::: Supplied information

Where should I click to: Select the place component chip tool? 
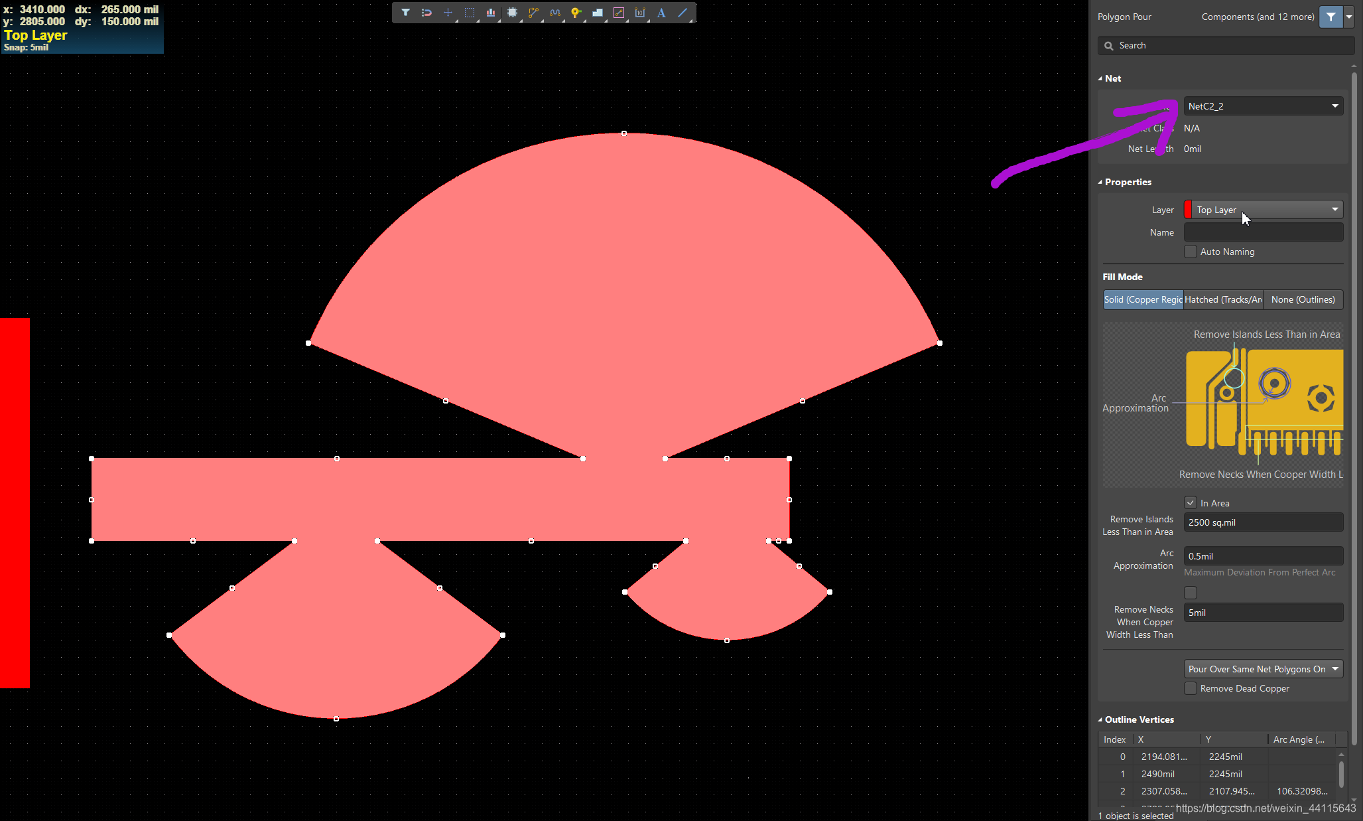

::::::
::: Supplied information

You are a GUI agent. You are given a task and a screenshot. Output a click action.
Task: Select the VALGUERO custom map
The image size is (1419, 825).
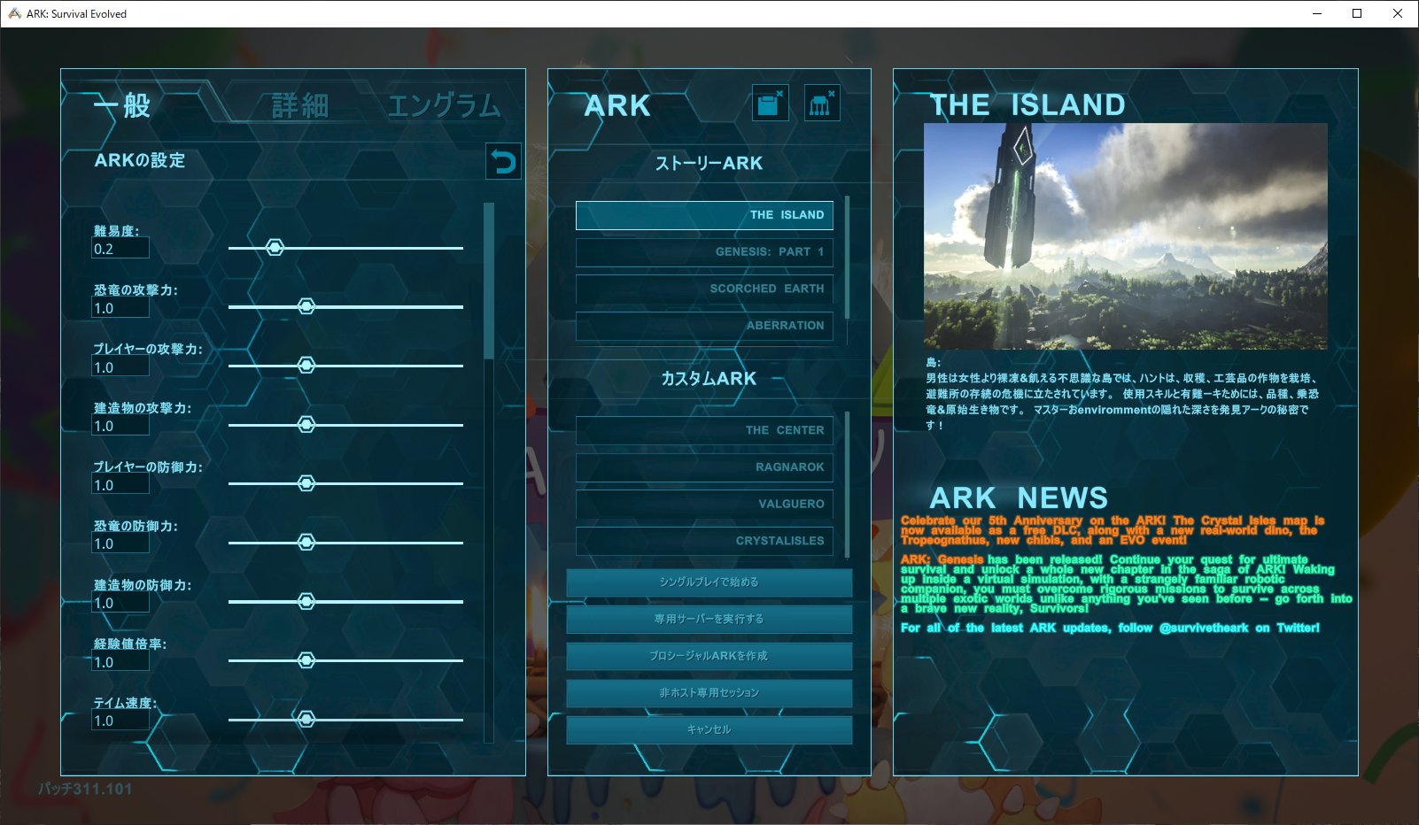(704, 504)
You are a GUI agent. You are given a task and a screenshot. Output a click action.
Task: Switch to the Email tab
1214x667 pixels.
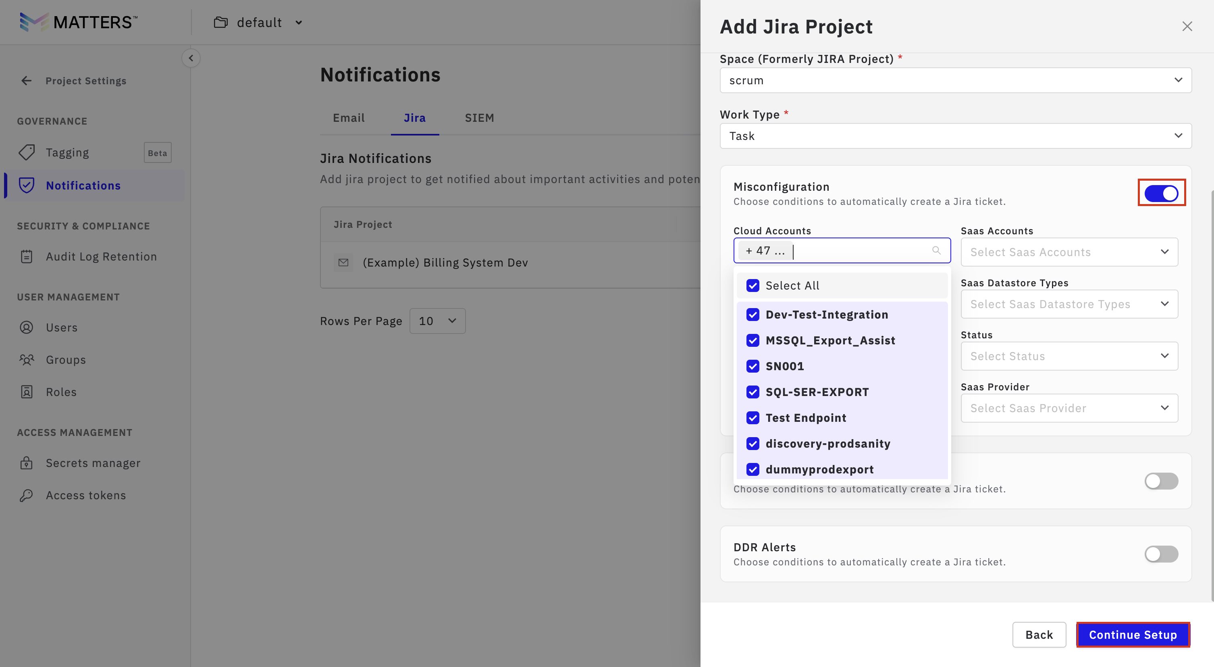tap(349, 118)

::::::

Problem statement: The expected answer is every line above in which the word "Select" appears.

Final answer:
Where should I click to: Select the place component chip tool? 
Task: Select the VALGUERO custom map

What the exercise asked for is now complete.